NDiff_Quickstart - tutorial for ndiff and related tools.

This document provides a fast introduction to each of the ndiff tools:

ndiff - calculate the differences between two nmap scans

ngen - synthetically create baseline nmap results

nrun - execute nmap and ndiff, doing some housekeeping

The simplest invocation of ndiff is to using the machine-parseable output of two previous nmap runs on the same net, for example:

  # nmap -m first_scan.nm  10.0.0.0/24 ...

  ... later ...

  # nmap -m second_scan.nm 10.0.0.0/24 ...

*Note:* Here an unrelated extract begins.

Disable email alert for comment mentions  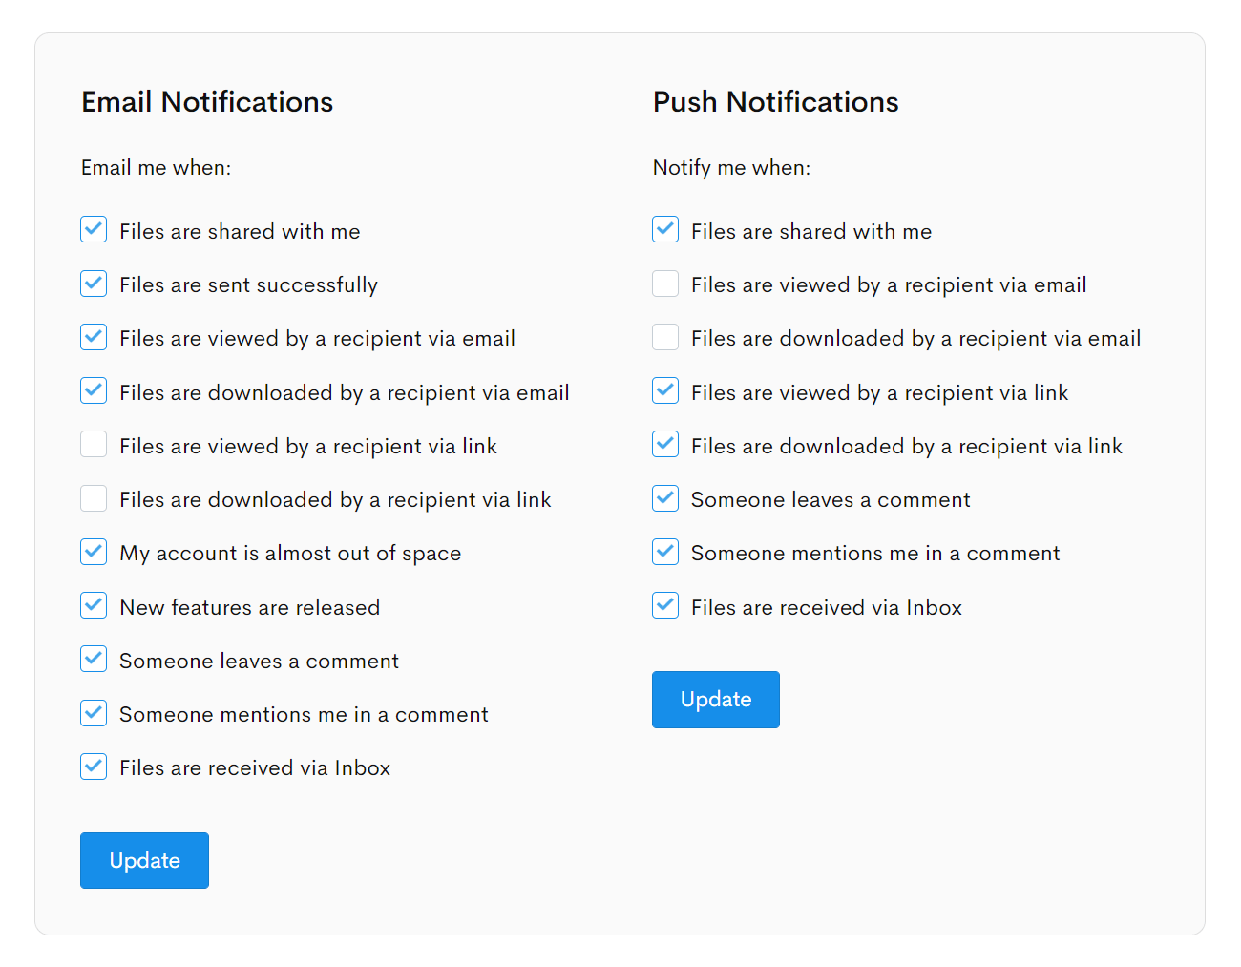[93, 712]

OK, now we have two scans of the same net at different moments in time. Now to see the changes:

  # ndiff -baseline first_scan.nm -observed second_scan.nm

  ... ndiff outputs: ...

  missing hosts:
   < hosts present in first_scan, but missing in second_scan >

  new hosts:
   < hosts present in second_scan, but missing from first_scan >

  changed hosts:
   < hosts present in both scans, but whose port states have changed>
    [ for each host, a list of changes in port states]

Note the options passed to ndiff. We designate first_scan as the baseline for comparison. Changes are reported as differences from first_scan.

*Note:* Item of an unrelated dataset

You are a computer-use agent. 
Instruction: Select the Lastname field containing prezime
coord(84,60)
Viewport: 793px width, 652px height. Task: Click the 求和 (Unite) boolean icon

Ndiff has additional options and features for controlling output detail and format. See ndiff for more information.

Most parameters to the ndiff tools have both short and long versions. For example -baseline above is synonymous with -b. They are used interchangeably throughout this document. See the relevant man pages for full information.

Using the results of a previous scan as your baseline for comparison is fine for many purposes, but if you never knew or liked the state of the scanned net, the previous scan probably didn't yield a satisfactory baseline.

In that case, what you really want as your baseline is a description of your ideal net - one which reflects your firewall rules and/or security policy.

That is where ngen comes in. Ngen accepts host and port specifications, and outputs an equivalent nmap scan result which can be used as an ndiff baseline. Comparisons with this output then will show how your net varies from your ideal net.

Suppose we have a net 192.168.2.0/24. All hosts on this net are web servers, so port 80 is open, the rest should be closed. There is no firewall or filter device on the net. To generate the appropriate baseline:

  # ngen -o baseline.nm  -h 192.168.2.0/24:80o

The "-o baseline.nm" option specifies the output filename. The -h switch specifies a host specification. The host specification has two parts. The part before the colon gives the host IP range, in this case using CIDR notation. The part after the colon is the port specification, 80, followed by o. The o says the port's state is open. There are several accepted flags- o=open(default), c=closed, f=filtered, x=unfiltered, t=tcp (default), and u=udp.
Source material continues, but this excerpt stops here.